TASK STATEMENT.
Taking the line with "Click the Quantity B column heading" as the first and the last line of the listing as the final one, please copy exactly those lines and no others, without pictures.

DATA TO USE.
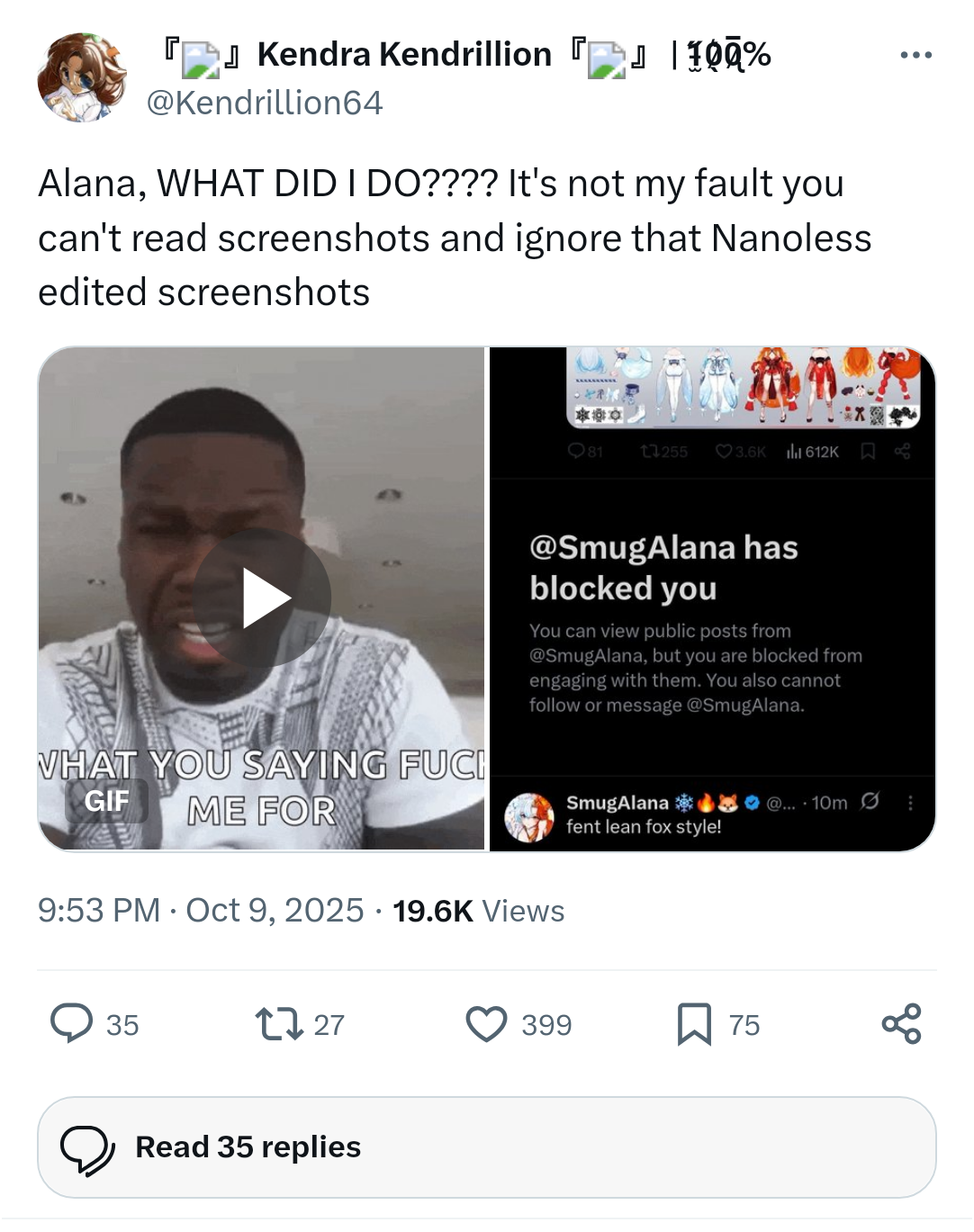Open Kendra Kendrillion's profile avatar
This screenshot has width=974, height=1232.
click(82, 77)
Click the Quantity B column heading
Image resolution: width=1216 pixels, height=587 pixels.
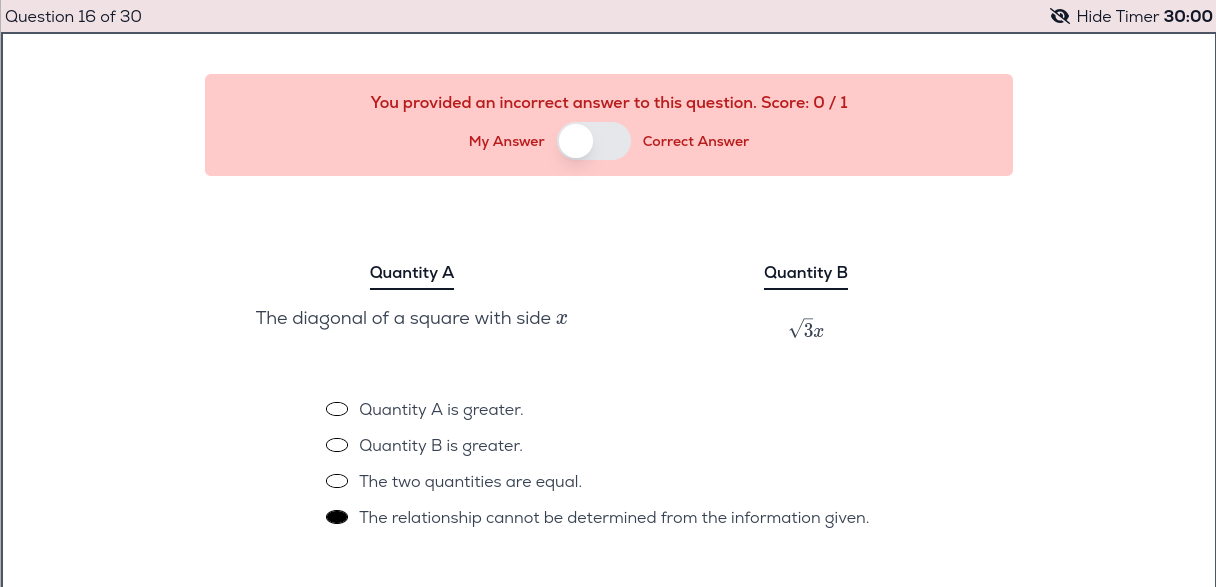(x=806, y=272)
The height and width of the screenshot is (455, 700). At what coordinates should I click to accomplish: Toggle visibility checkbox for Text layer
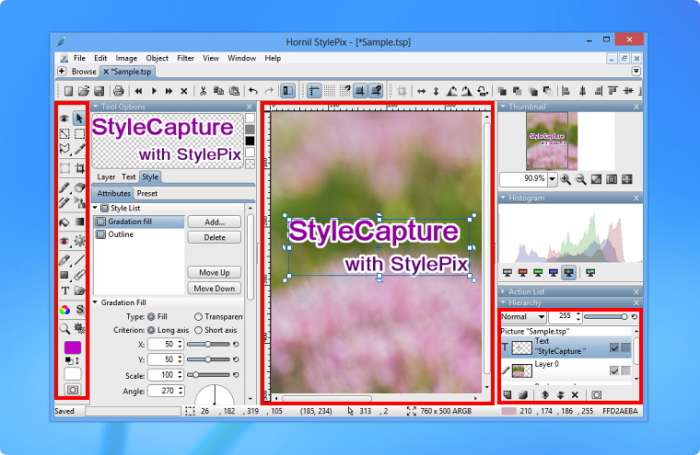pos(614,347)
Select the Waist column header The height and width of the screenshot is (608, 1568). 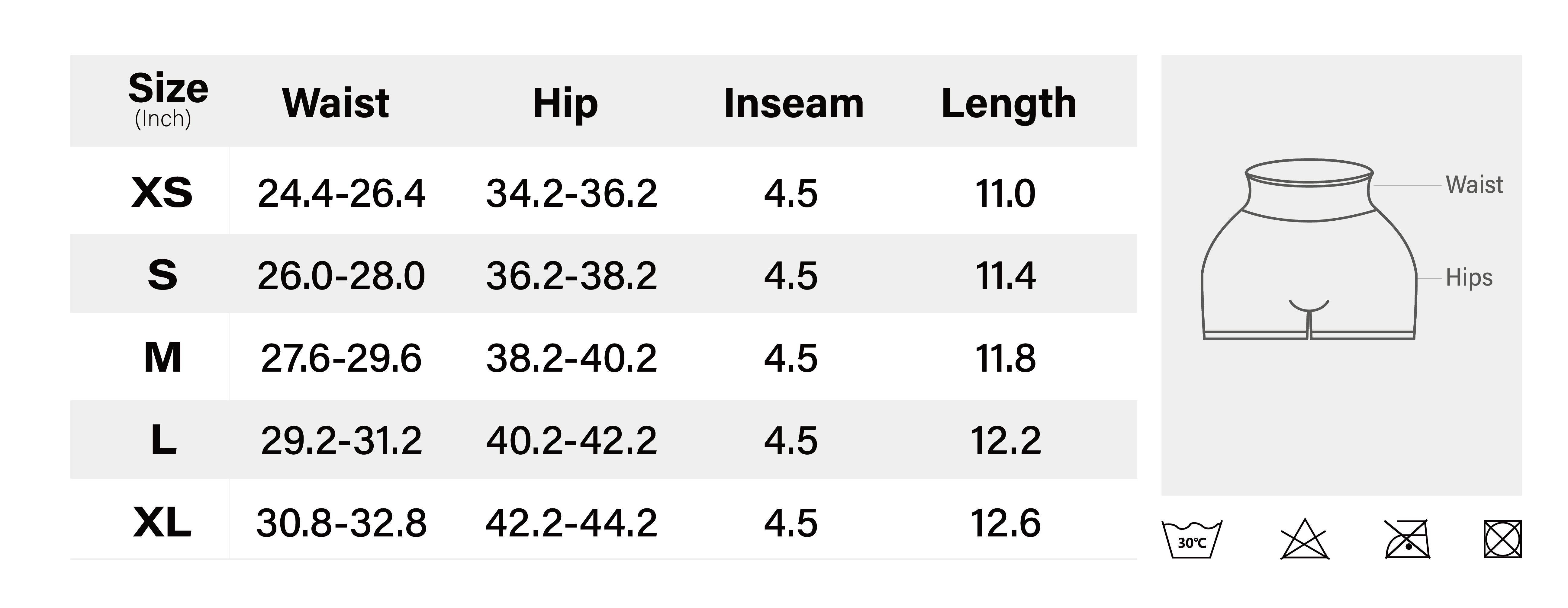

ANSWER TO THIS PROBLEM.
Click the Quantity B column heading
Image resolution: width=1216 pixels, height=587 pixels.
(x=806, y=272)
The height and width of the screenshot is (455, 700). At what coordinates should I click to accomplish: Toggle visibility checkbox for Text layer
pos(614,347)
Select the Waist column header The height and width of the screenshot is (608, 1568). 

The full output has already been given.